I asked my companion what he was up to.  He talked about the five companies he was working with in China and the various trips he had taken to remote parts of that great country.  He said three things that stuck in my mind.

  1. He remembered a bus trip where he asked about unemployment.  His Chinese companions asked him to look out the window and tell them what he saw.  His response “everyone is working”, “there are no beggars on the street”.  They smiled and he was reminded that in this socialist environment one of the fundamentals is that everyone has work however menial it may be.
  2. We then spoke of the economic divide that is emerging and like in all countries this is a reality that will always exist unless we can evolve to that social utopia described as the purest form of socialism.  A society where every man works to his ability and everyone shares equally. He then reflected on the reality that mobile phones, TVs and other luxuries were everywhere and the age old work ethic that is China, will drive these people to want more, therefore, work harder to get more.  It is this work ethic that is China’s strength and will be the issue we will have to address as the world moves forward in time.  If we in the west continue to expand our leisure time and the Chinese continue to follow their nature and continue to focus on work.  Who will win?  I think the answer is evident.  Those that work  will be the ones who win.
  3. He then spoke of issues within the industrial complex where mine accident occurred or dangerous products are released.  The interesting comment was that those in power, the top three managers, are shot when such things happen.  Of course this form of behaviour is abhorrent and clearly a violation of Christian thinking or western thoughts of punishment.
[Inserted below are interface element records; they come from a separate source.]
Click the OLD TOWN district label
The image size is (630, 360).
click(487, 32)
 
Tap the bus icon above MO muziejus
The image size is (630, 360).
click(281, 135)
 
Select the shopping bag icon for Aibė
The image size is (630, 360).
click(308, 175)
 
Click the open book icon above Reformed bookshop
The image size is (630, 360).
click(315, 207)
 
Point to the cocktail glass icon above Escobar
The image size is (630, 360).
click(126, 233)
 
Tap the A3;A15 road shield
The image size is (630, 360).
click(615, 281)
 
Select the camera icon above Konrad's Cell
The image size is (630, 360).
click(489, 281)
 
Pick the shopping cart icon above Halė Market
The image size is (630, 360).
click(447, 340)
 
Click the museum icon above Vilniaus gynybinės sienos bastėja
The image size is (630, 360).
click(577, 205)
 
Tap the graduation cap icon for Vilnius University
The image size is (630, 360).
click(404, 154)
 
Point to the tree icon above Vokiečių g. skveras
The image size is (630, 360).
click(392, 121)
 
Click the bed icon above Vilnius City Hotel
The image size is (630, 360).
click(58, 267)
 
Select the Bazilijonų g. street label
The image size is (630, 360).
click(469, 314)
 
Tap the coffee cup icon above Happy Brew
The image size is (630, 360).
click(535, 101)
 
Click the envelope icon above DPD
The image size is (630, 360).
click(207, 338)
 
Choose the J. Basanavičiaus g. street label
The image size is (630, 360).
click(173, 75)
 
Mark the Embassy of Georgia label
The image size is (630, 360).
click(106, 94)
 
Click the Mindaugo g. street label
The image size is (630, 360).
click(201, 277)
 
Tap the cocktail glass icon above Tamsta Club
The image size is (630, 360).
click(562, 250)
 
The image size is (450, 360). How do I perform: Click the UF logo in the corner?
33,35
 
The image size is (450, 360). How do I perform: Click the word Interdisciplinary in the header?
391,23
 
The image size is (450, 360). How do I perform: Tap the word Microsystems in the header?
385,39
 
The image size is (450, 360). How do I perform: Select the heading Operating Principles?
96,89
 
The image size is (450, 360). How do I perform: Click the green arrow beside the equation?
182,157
Yet what is interesting, assuming they learn to balance the punishment (100 dead in a mine cave do to poor conditions and insufficient safety standards) to the crime, is that those ultimately responsible are ones that are punished.

I then reflected on what happens in our society.  The executives always seem to go unscathed.  They successfully push the blame down to the supervisors and little people who work and manage the place where the disaster occurred.

If we were to dig deep enough I am sure we would find that they did all they could do with the tools and budget they were provided.  Budgets and tools authorized by executives sitting in big offices taking down big salaries and only getting worried when shareholders not employees come screaming for justice.

Assuming that China is going to continue to evolve.  That they are going to embrace compassionate forms of punishment.  While at the same time maintaining their work ethic and maintaining the premise that responsibility is top down not middle down.  They will become not only an economic power to deal with, but a country with a strong moral sense of responsibility and thus a threat to the soft life that has become the western dream.

A dream that balances not working more than 40 hours a week with demands for more and more vacation.  China will be a country where hard work is rewarded, pleasures are sought and people have a moral sense of responsibility to each other.

We in the west need to be mindful and learn from those countries that take the goodness of socialism, merge it with the power of capitalism and the forces of the global economy.